STATEMENT OF REASONS

INTRODUCTION

By letters dated March 23, 1998, the Dairy Farmers of Canada, the Dairy Farmers of Ontario, the Fédération des producteurs de lait du Québec (collectively, the “Dairy Farmers”) and the Canadian Federation of Agriculture (CFA) filed notices of appearance in the above-mentioned reference. The Dairy Farmers notices indicate that they are represented by Greg Somers. The CFA’s notice indicates that it is represented by Donald Knoerr.

By letter dated March 23, 1998, the Canadian International Trade Tribunal (the Tribunal) advised Messrs. Somers and Knoerr, as well as existing parties to this inquiry, that it would convene a teleconference on March 24, 1998, to receive submissions on whether or not the Dairy Farmers and the CFA should be made parties to the inquiry. In its letter, the Tribunal stated that Messrs. Somers and Knoerr should be prepared to indicate the reason for their clients’ lateness in filing their appearances and the nature of their participation in the proceeding. The Tribunal also stated that counsel for existing parties to the proceeding should be prepared to indicate their position with respect to this matter generally and to indicate what prejudice they might suffer in the event the Dairy Farmers and the CFA were admitted.

The teleconference was held at 2:30 p.m. on March 24, 1998. The following counsel and parties were present:

• Donald Kubesh, counsel for the International Dairy Ingredients Inc.;

• Peter Clark, counsel for the National Dairy Council of Canada;

• Michael Kelen, counsel for David Chapman’s Ice Cream Limited and Good Humor-Breyers, an operating division of Unilever Canada Limited;

• Raymond Tremblay, ministère de l’Agriculture, des Pêcheries et de l’Alimentation du Québec;

• Robert Séguin, Sid Friesen and Dennis Flaming for the Ontario Ministry of Agriculture, Food and Rural Affairs;

• James D. Sutton for the Director of Investigation and Research, Competition Bureau, Industry Canada;

• Bill Denby for the Victoria County Dairy Committee;

• Greg Somers, counsel for the Dairy Farmers of Canada, the Dairy Farmers of Ontario and the Fédération des producteurs de lait du Québec; and

• Don Knoerr for the Canadian Federation of Agriculture.

POSITION OF DAIRY FARMERS, THE CFA AND PARTIES

Mr. Somers submitted that the Dairy Farmers’ delay in filing their appearances stemmed from the fact that the Dairy Farmers were unsure whether the terms of the Order in Council, pursuant to which the Tribunal initiated this inquiry, would allow the Tribunal to address certain issues of importance to the Dairy Farmers. The Dairy Farmers, having now obtained legal advice and certain assurances from government officials, decided that it would be in their interest to participate in the inquiry. Mr. Somers submitted that the inquiry is a “fact finding” exercise and would benefit from the participation of the Dairy Farmers. Finally, Mr. Somers noted that the Dairy Farmers were prepared to meet all the Tribunal’s filing deadlines and would be prepared to participate at the hearing commencing on April 6, 1998.
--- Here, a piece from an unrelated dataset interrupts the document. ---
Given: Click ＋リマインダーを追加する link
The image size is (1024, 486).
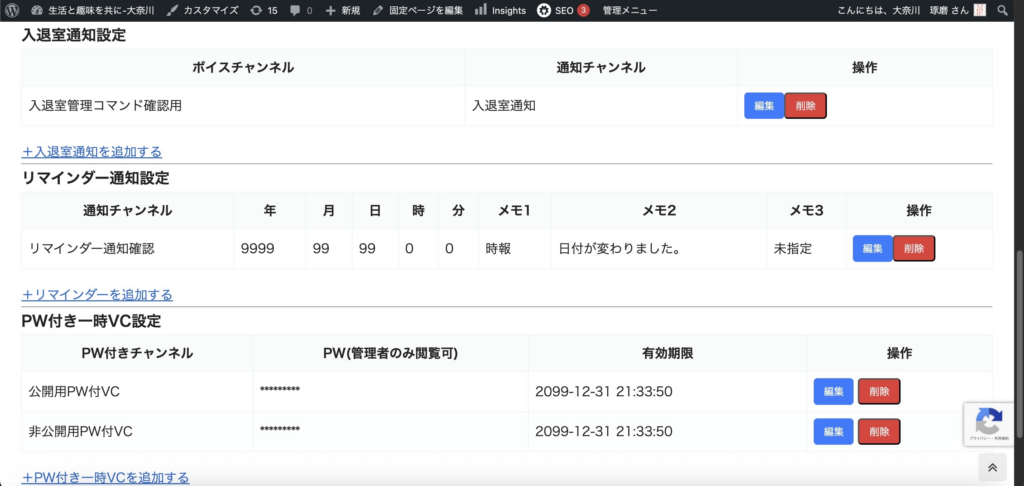Looking at the screenshot, I should (97, 295).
Mr. Knoerr indicated that the CFA is an umbrella federation that represents a number of disparate agricultural federations. He stated that the CFA had met recently and decided, at that time, to seek to participate in this inquiry. In terms of the CFA’s interest in the proceeding, Mr. Knoerr noted that the CFA represents agricultural concerns in general. He also noted that the Canadian Sugar Beet Producers Association is among the organizations which the CFA represents that could have an interest.

Mr. Kubesh stated that he had been instructed to oppose the addition of the Dairy Farmers and the CFA as parties. He noted that persons wishing to participate in this inquiry were to have filed their appearances on January 19, 1998. He also noted that responses to the Tribunal’s questionnaires were due on February 23, 1998, and that the Dairy Farmers of Canada had yet to file a completed questionnaire. [1]
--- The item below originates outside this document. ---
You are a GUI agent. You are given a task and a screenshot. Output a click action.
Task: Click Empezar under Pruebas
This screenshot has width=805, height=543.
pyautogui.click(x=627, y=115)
Mr. Kubesh submitted that the Dairy Farmers had had legal advice throughout the Tribunal’s process and could have intervened earlier. He also submitted that his client would be prejudiced if the Dairy Farmers were allowed to become a party at this time. He submitted that, given the time that the Dairy Farmers have to prepare their case, it would likely be “superficial.” He questioned how he could be expected to conduct cross-examination based on a superficial case. Mr. Kubesh also submitted that the Tribunal has a duty of fairness, which includes the right to be heard. That right includes a reasonable opportunity to present one’s own case. Mr. Kubesh submitted that the Dairy Farmers late intervention in this matter would prevent his client from presenting its case to the “best benefit.”

Finally, Mr. Kubesh suggested that if the Tribunal were to admit the Dairy Farmers as a party at this time, it would create a reasonable apprehension of bias. When asked by the Tribunal to expand on this point, Mr. Kubesh stated that the apprehension would be created because the Tribunal would be seen to be allowing the Dairy Farmers benefits that it would not provide to other parties.

Mr. Clark indicated that he shared some of Mr. Kubesh’s concerns. However, he stated that his client did not oppose the Dairy Farmers participation in the inquiry. He suggested that it would be helpful to the process to allow the Dairy Farmers to “put their case on the table.” However, Mr. Clark requested that the Tribunal consider granting an extension for filing submissions in order to permit the Dairy Farmers to file their questionnaire response, which Mr. Clark’s client and others could then take into consideration in preparing their cases. Finally, Mr. Clark questioned what role the CFA would play in the inquiry.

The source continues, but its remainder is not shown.